Stored data:
☆ ☆ ☆ ☆ ☆

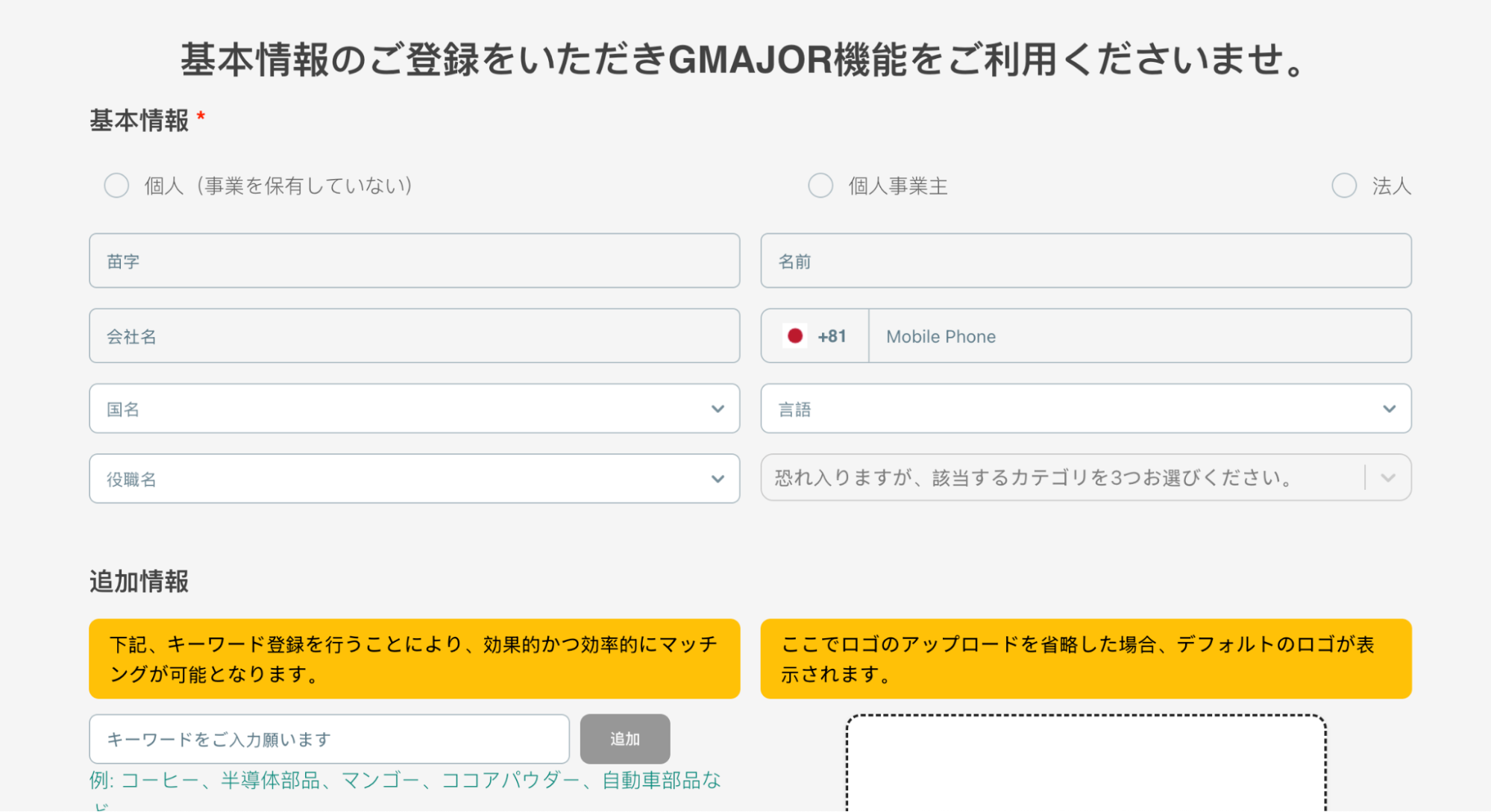Select the 法人 radio button
Image resolution: width=1491 pixels, height=812 pixels.
(x=1344, y=186)
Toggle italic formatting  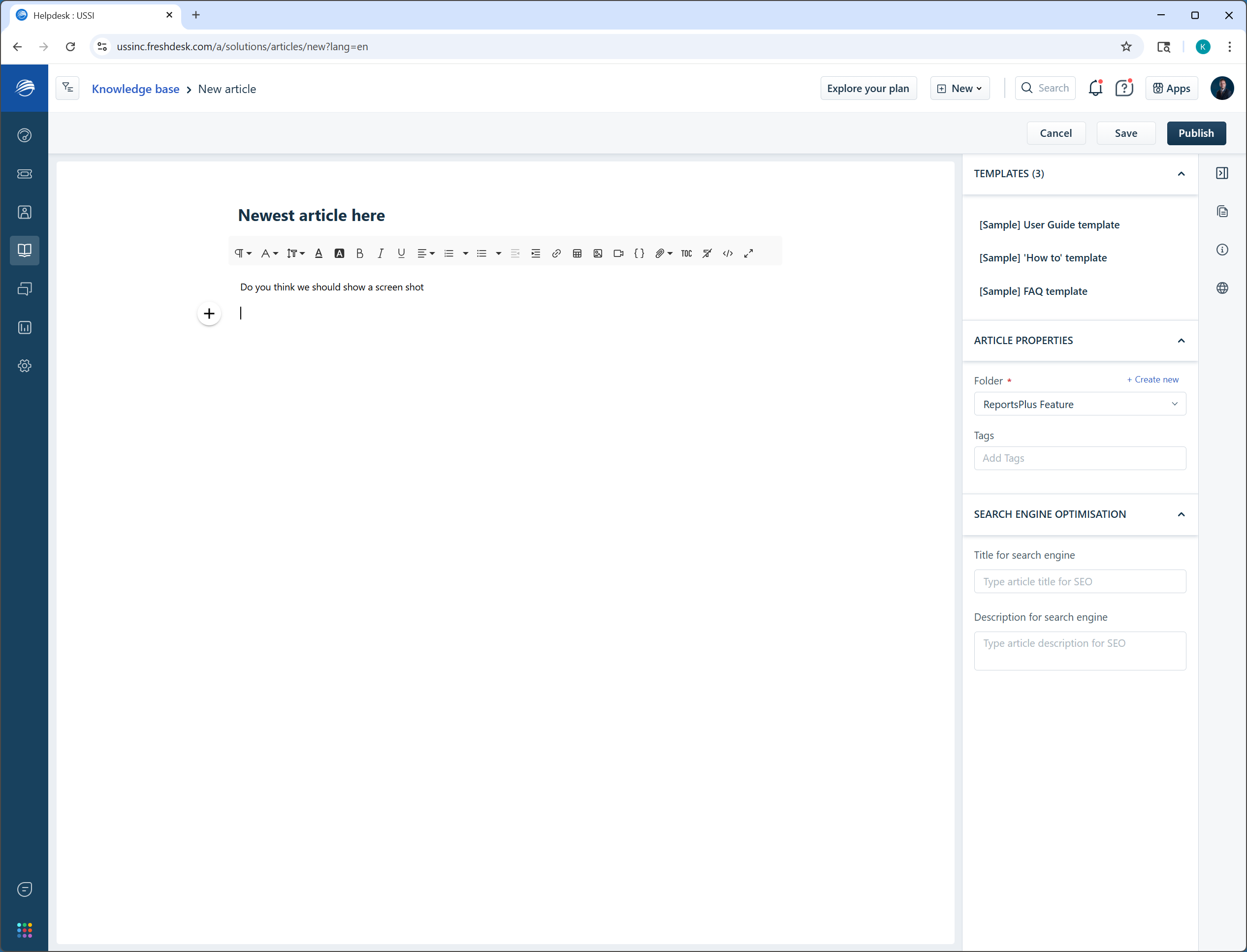click(x=381, y=254)
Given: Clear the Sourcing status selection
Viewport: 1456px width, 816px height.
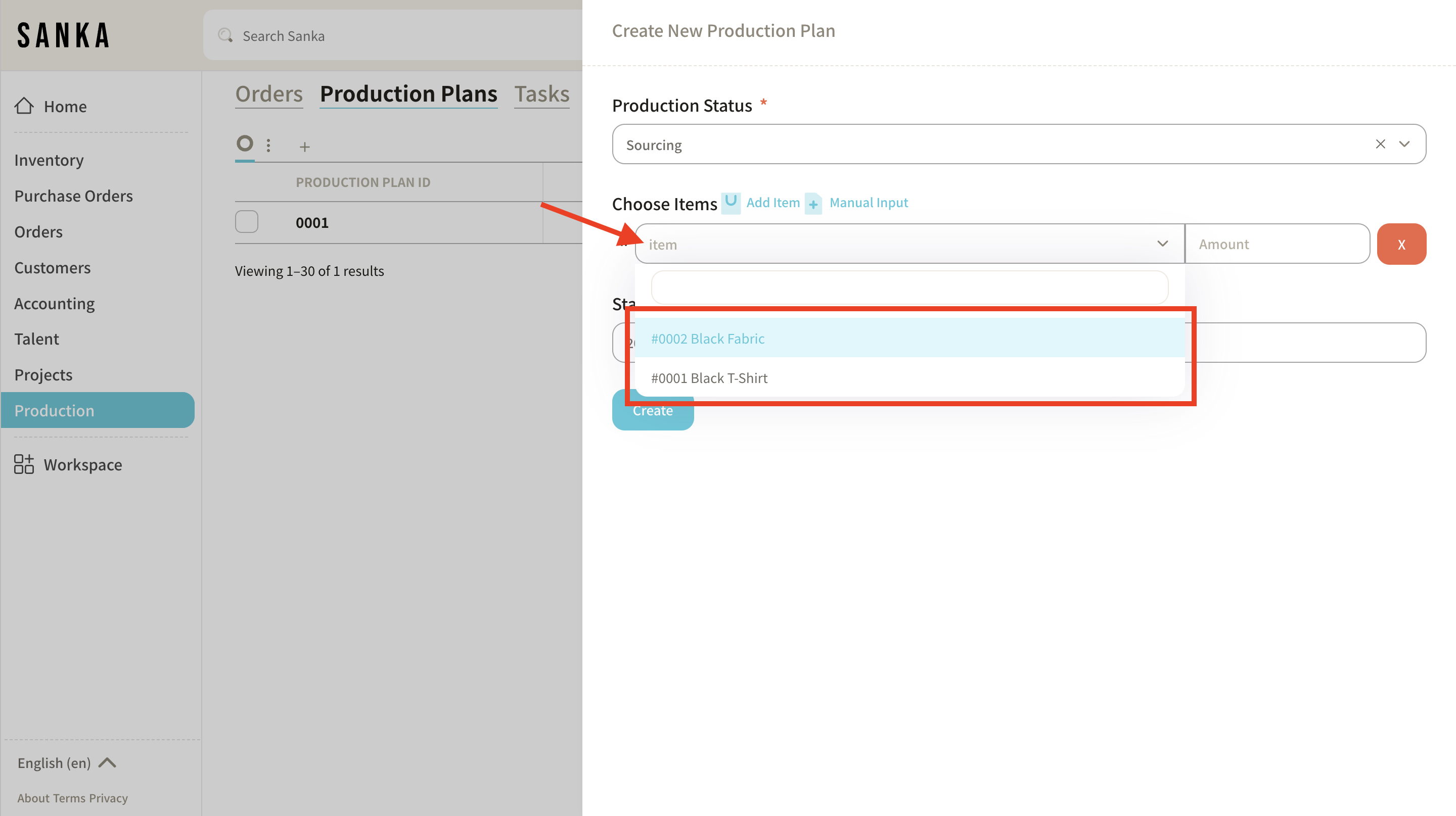Looking at the screenshot, I should 1380,145.
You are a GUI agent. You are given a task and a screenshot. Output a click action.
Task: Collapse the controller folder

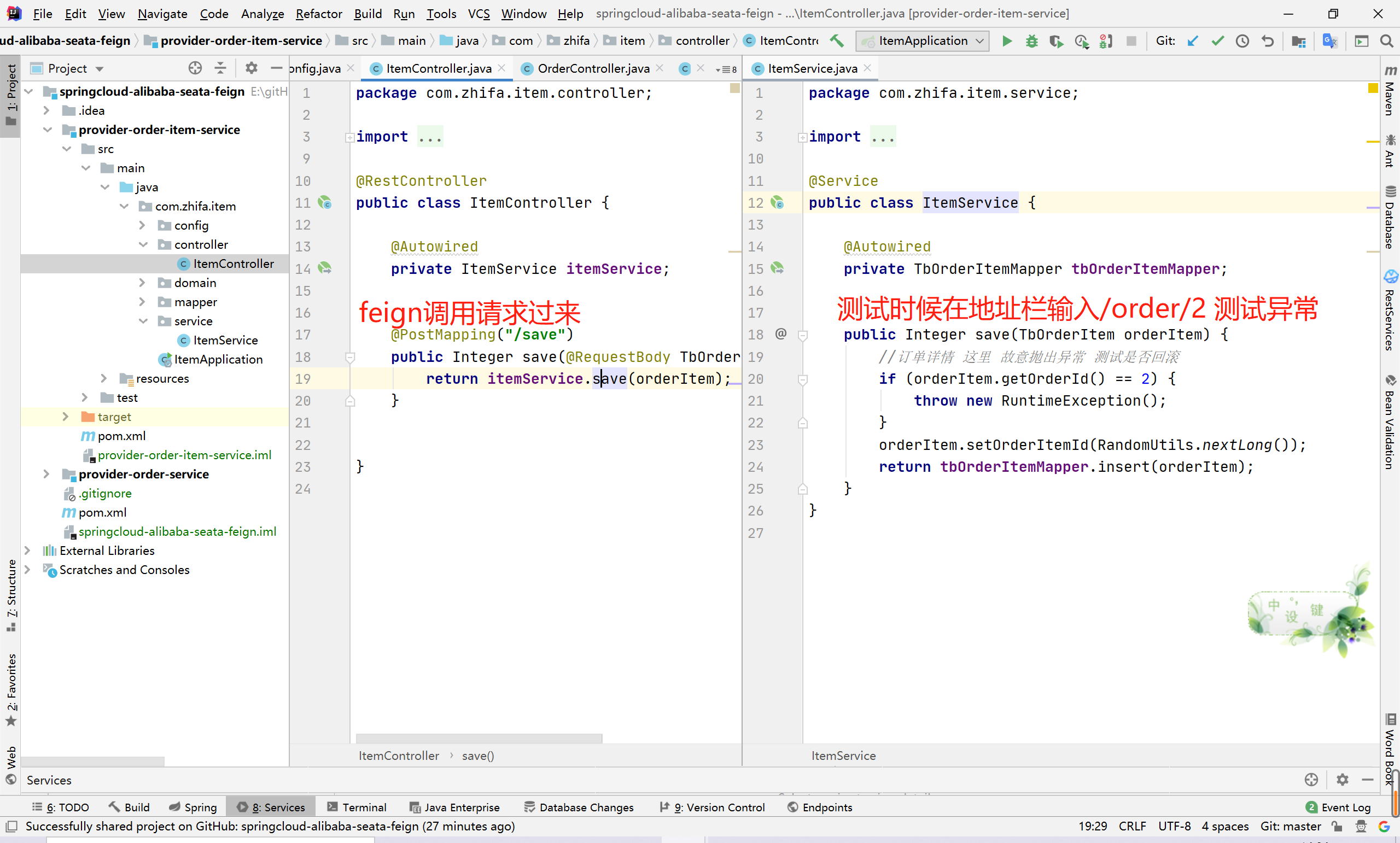pos(143,244)
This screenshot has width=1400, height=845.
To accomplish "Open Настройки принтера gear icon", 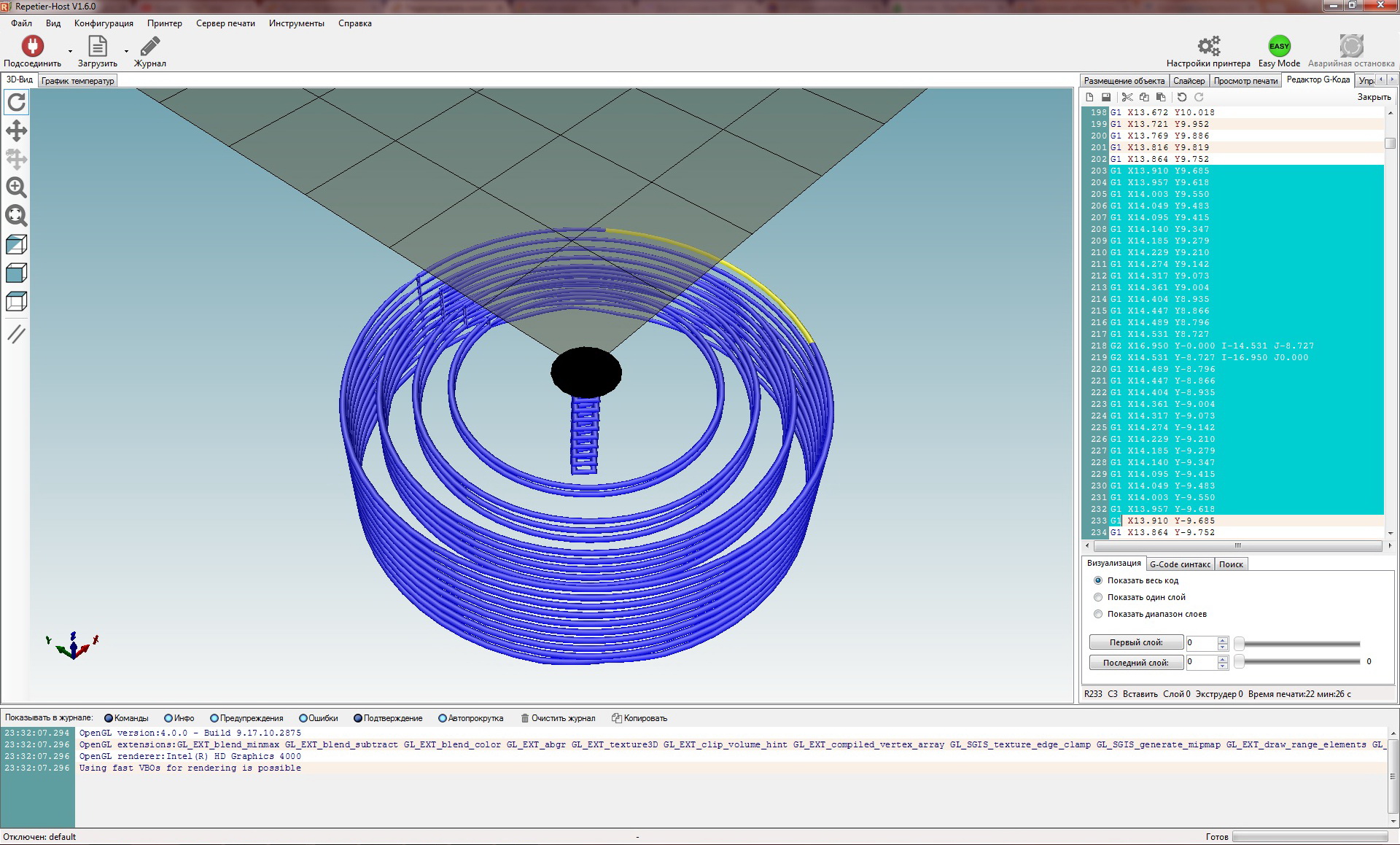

☆ ☆ ☆ ☆ ☆

_Aim of the exercise_. Your reply should hold only the lines from the one that contains "Given: Clear the Sourcing status selection" through the last line of the records above, exact and complete, and no pictures.

_Solution_.
Given: Clear the Sourcing status selection
Viewport: 1456px width, 816px height.
Looking at the screenshot, I should 1380,145.
You are a GUI agent. You are given a task and a screenshot. Output a click action.
Task: Collapse the controller folder

pos(143,244)
This screenshot has width=1400, height=845.
To accomplish "Open Настройки принтера gear icon", 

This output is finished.